En este punto, explica que, cuando se crea un Área Protegida, se zonifican en base a sus valores de conservación, entonces hay zonas de usos múltiples, zonas con mayor o menor restricción o mayor importancia o menor importancia de conservación. 
Otras amenazas que considera son el aprovechamiento forestal que puede degradar el ambiente cuando se aprovecha una especie en particular; y el turismo descontrolado.
“Algunas actividades que atentan contra la conservación de las especies, como por ejemplo, las carreras de enduro, no están permitidas en un Área Protegida, si el trekking o las carreras de bicicletas que tienen menor impacto”, apunta.

Estado actual
Debido a la pandemia y la imposibilidad de trasladarse a la zona para realizar trabajo de campo y reunirse con las comunidades locales, el director comenta que actualmente se encuentran desarrollando tareas de gabinete, lo cual incluye “realizar delimitaciones, planes de operativos con la zonificación en base a la experiencia que tenemos recabada, y vamos sumando a otros profesionales que trabajan o trabajaron en la región como botánicos, arqueólogos, sociólogos, entre otros”.
Una vez que el proyecto esté listo será presentado a las comunidades a través de asambleas participativas: “La idea es ponerlo a consideración, que ellos se sientan parte, opinen, diseñen y generen propuestas que se van a llevar a cabo dentro del área, ya que es un parque inclusivo, que permite la presencia, participación y sobre todo la intervención de los pobladores locales”.


Texto: Lidia Coria
Fotos: Gentileza Carlos Barrionuevo

 

Otras Áreas Naturales Protegidas

Carlos Barrionuevo también recordó que la provincia ya posee otras Áreas Naturales Protegidas como el Campo de Piedra Pómez, en Antofagasta de la Sierra; la Reserva de Biosfera Laguna Blanca que está bajo las consignas de manejo de la UNESCO; el Área Protegida Sierras de Belén que se encuentra en la zona de Londres y El Shincal; y el Área Natural Anillaco que protege una serie de algarrobos que tienen un origen prehispánico, ubicados en un ex asentamiento de nuestros pueblos originarios. 

SiFAP
Catamarca está presidiendo desde 2020 y hasta 2022 el Sistema Federal de Áreas Protegidas (SiFAP). De este modo, integra el comité ejecutivo conjuntamente con la Administración de Parques Nacionales y el Ministerio de Ambiente y Desarrollo Sustentable de la Nación, siendo el secretario de Medio Ambiente de la provincia, Emanuel Soberón, el presidente del SiFAP. 
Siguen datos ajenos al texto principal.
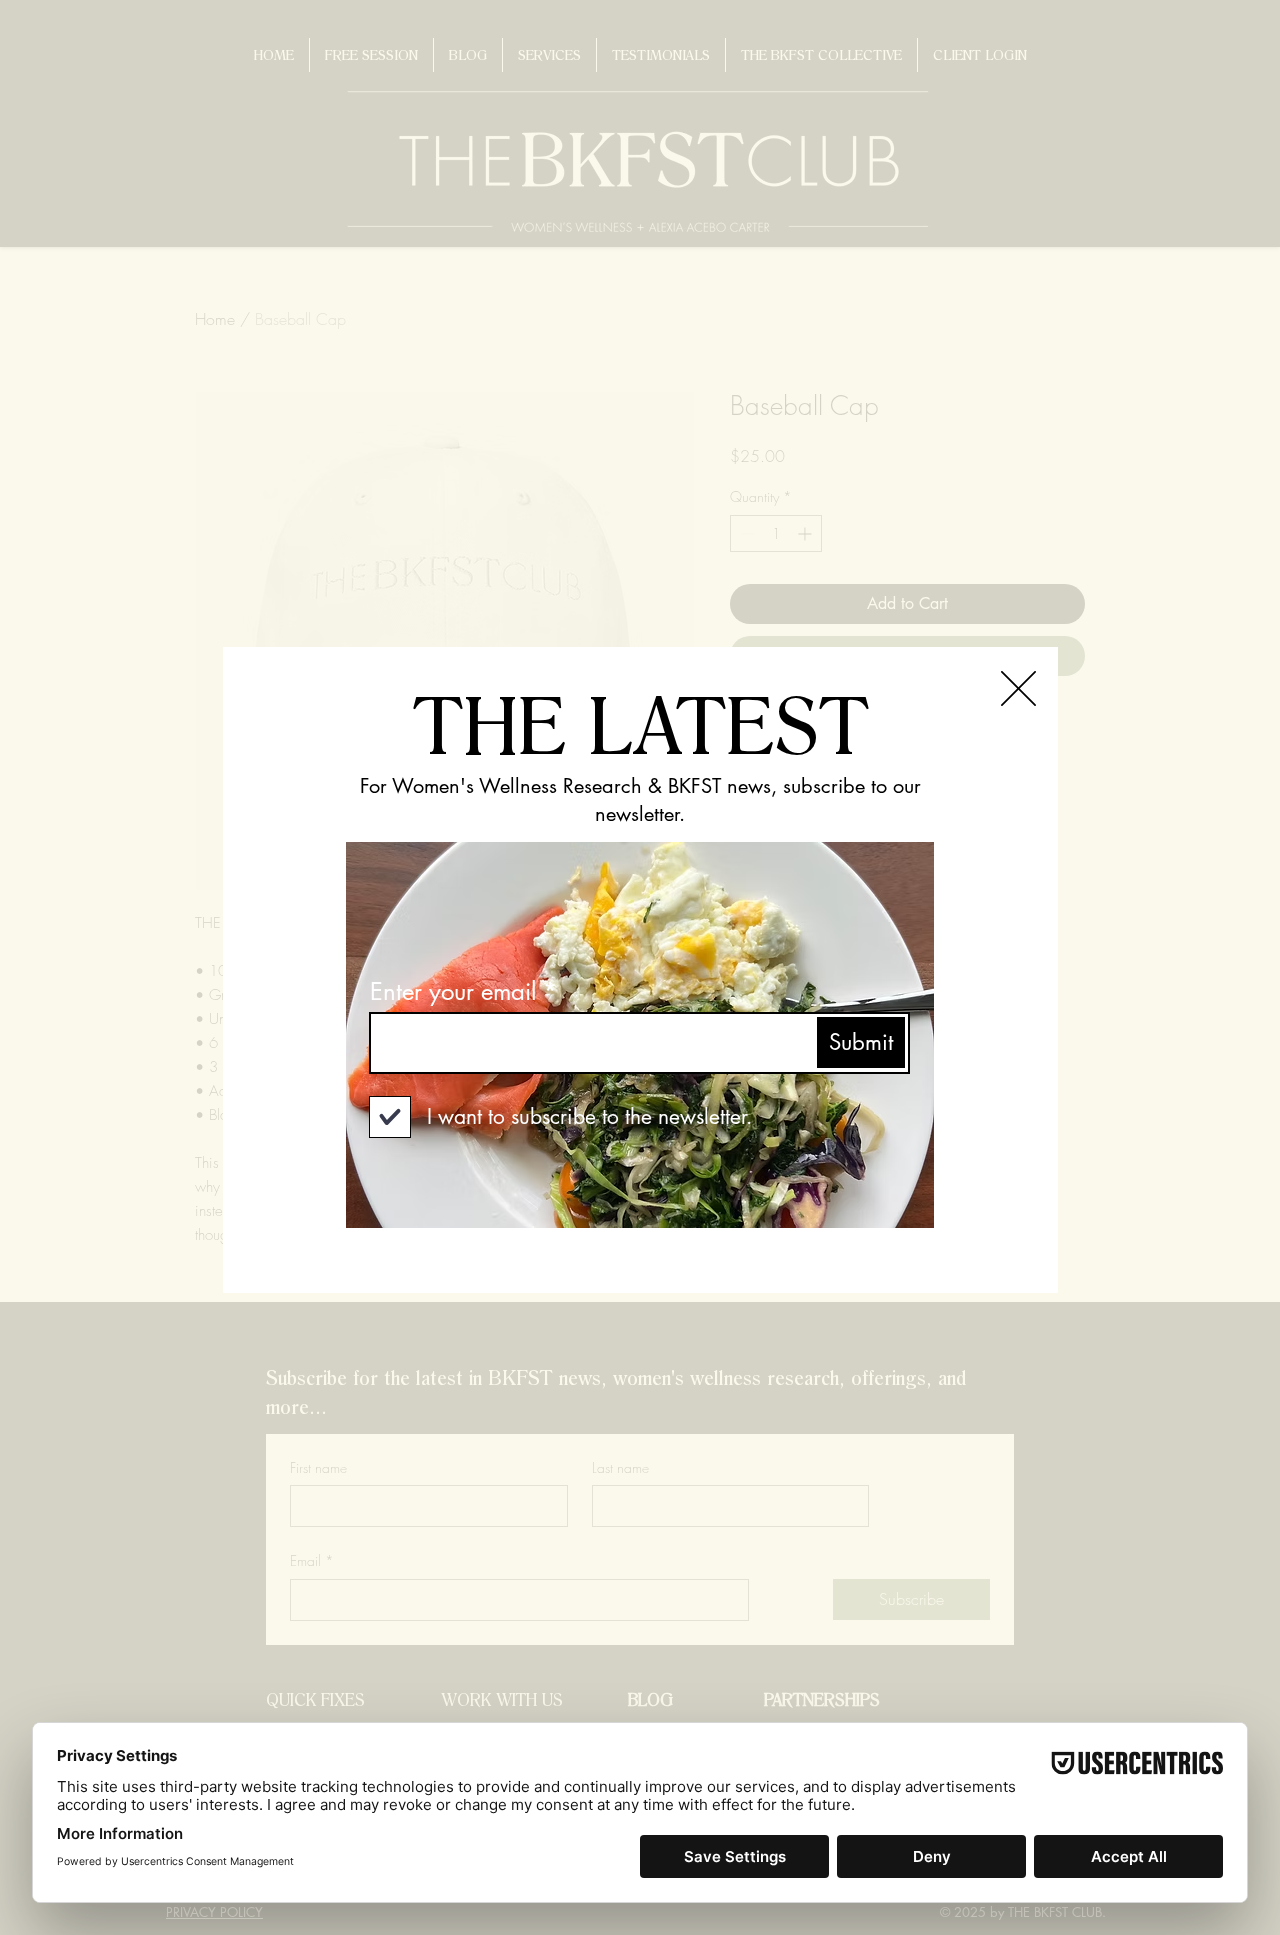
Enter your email (453, 992)
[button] (1018, 688)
¿Qué es un Área Protegida?
“Es una porción del terreno que está bajo la gestión y administración, en este caso, una administración conjunta entre Provincia y Nación que va a permitir crear la primera Área Natural Protegida en el Este provincial, protegiendo las yungas en su representación más austral, es decir, donde termina la selva en nuestro país”, resumió el director.